→ What the task asks:
Rewrite the lines from the line containing "Task: Click help icon beside Friendly Name" to the line containing "Looking at the" as a numbered list, dropping any blank lines. Leave the pictures out of the answer.

→ Data entries:
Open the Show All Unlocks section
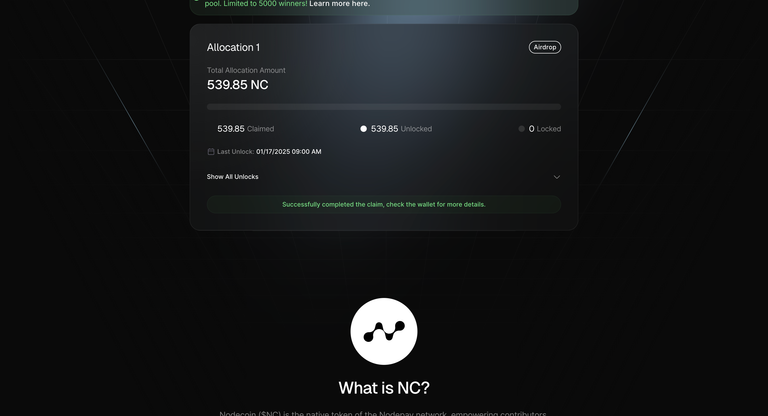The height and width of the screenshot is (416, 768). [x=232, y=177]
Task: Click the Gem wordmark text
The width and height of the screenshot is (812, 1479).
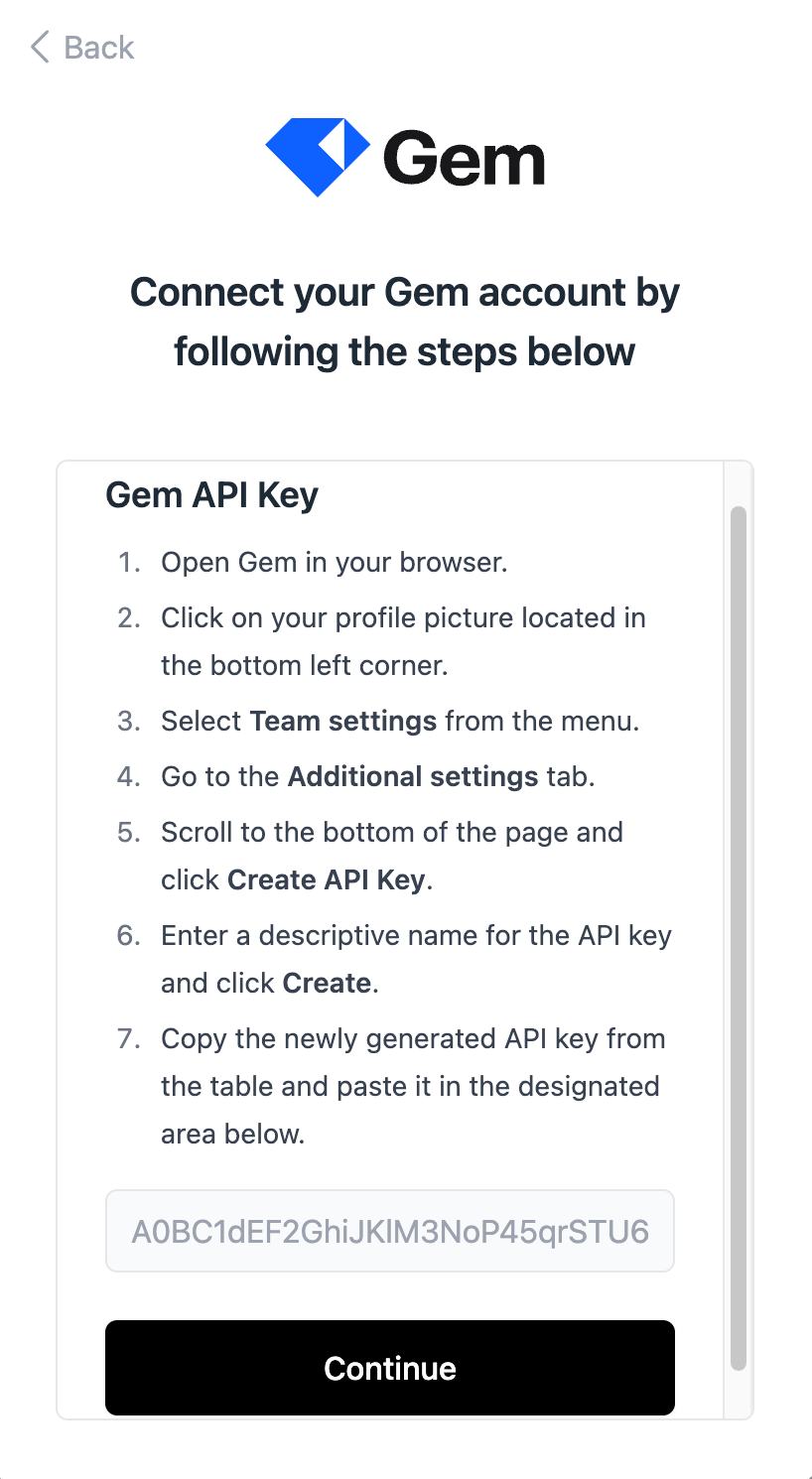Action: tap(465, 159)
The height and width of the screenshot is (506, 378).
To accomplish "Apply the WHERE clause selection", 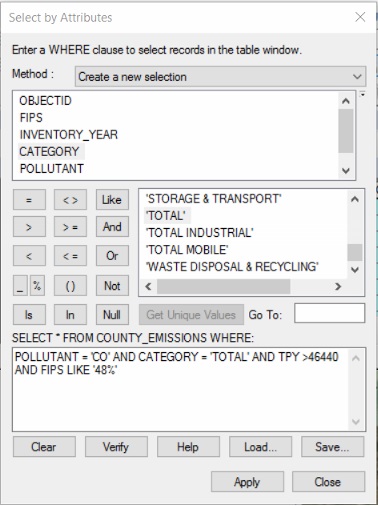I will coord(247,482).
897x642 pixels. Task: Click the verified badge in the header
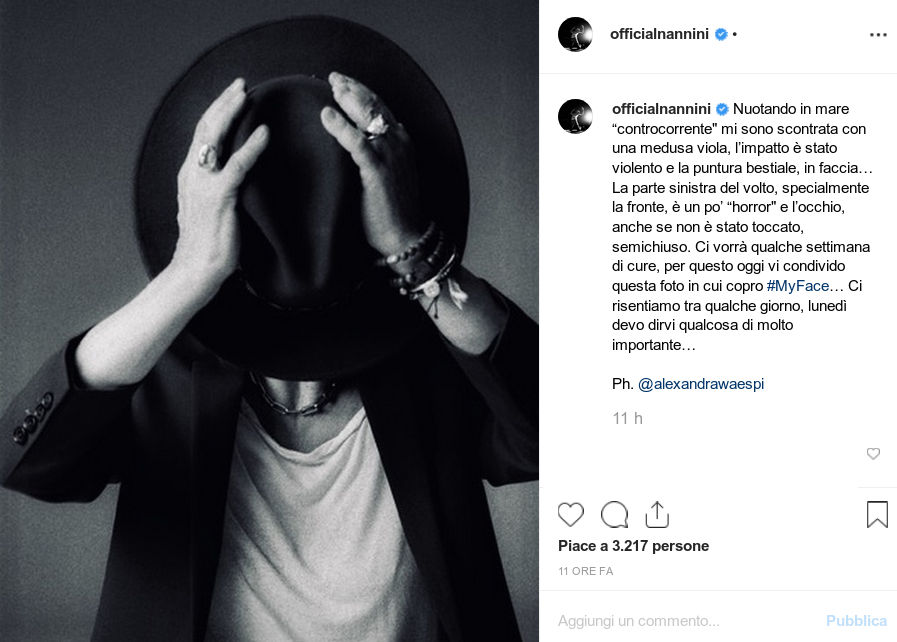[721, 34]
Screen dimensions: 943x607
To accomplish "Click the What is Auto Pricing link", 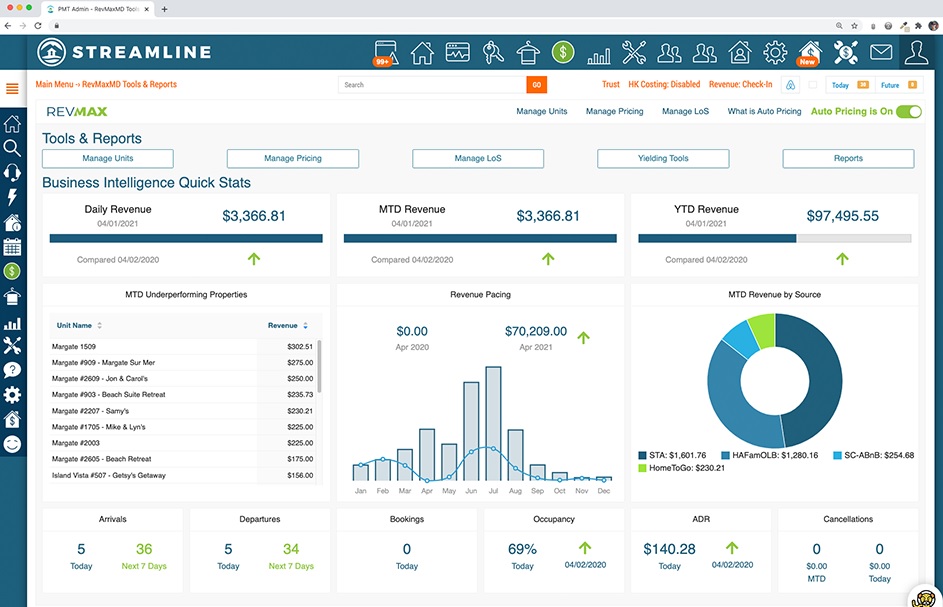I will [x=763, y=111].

...

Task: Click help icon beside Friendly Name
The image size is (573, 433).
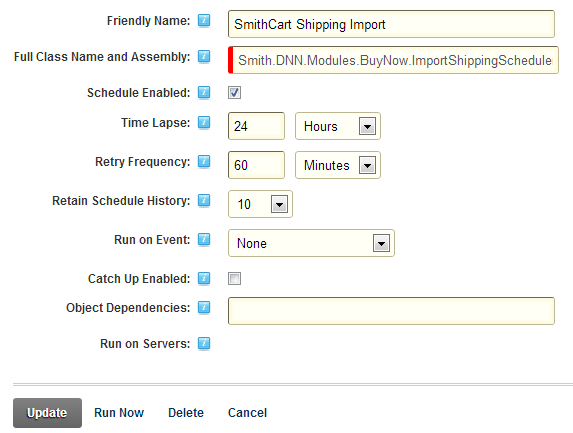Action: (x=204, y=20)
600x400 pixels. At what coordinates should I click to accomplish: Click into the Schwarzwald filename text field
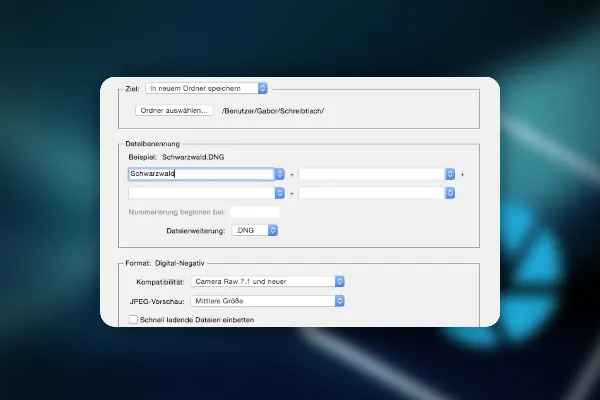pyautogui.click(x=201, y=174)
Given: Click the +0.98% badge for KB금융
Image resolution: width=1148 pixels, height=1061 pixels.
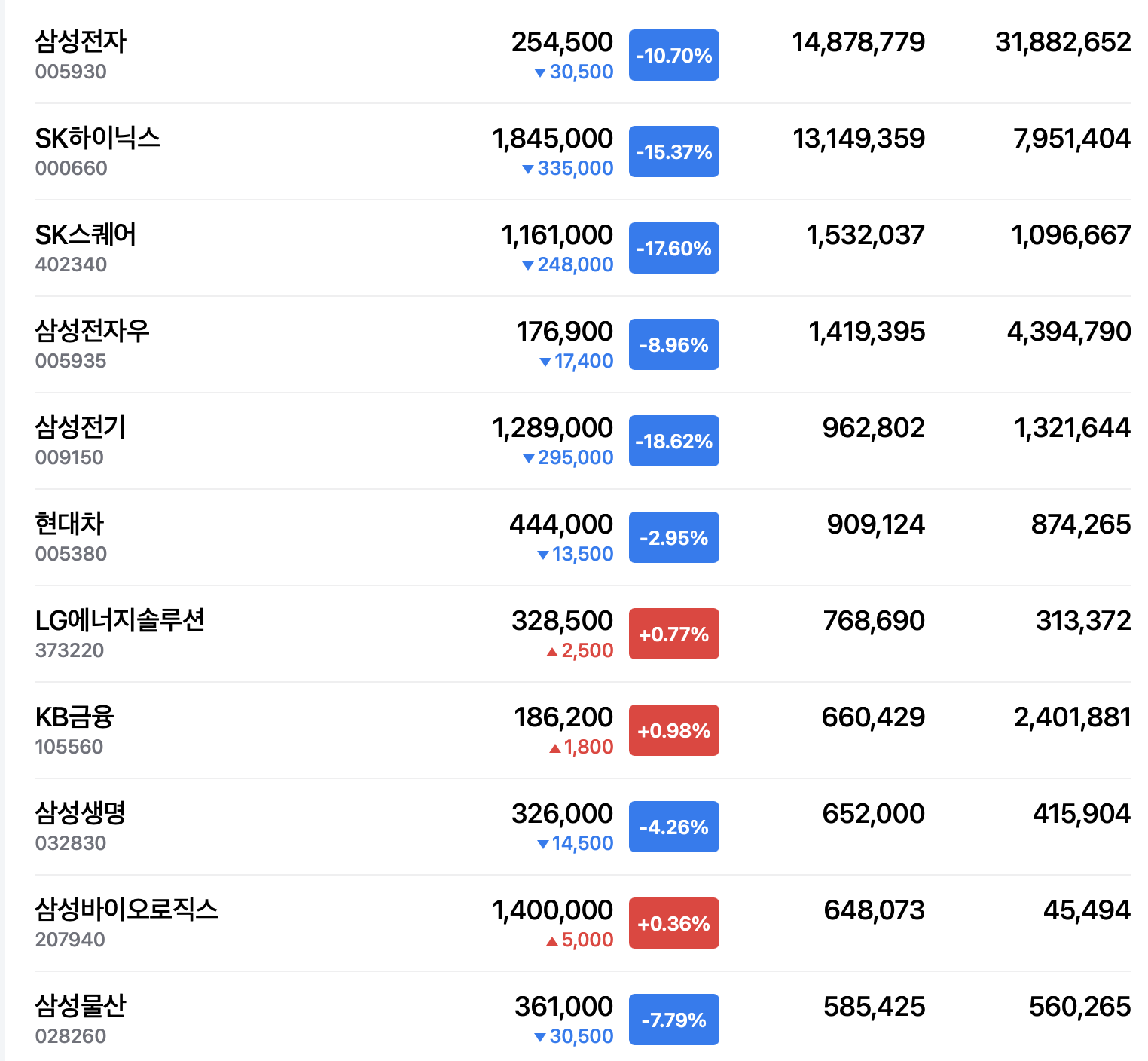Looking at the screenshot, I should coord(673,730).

→ Exercise response:
1. Task: Click help icon beside Friendly Name
2. The image size is (573, 433).
3. Action: (x=204, y=20)
4. 600x400 pixels. At what coordinates should I click to accomplish: Click into the Schwarzwald filename text field
5. pyautogui.click(x=201, y=174)
6. Given: Click the +0.98% badge for KB금융
7. Image resolution: width=1148 pixels, height=1061 pixels.
8. Looking at the screenshot, I should coord(673,730).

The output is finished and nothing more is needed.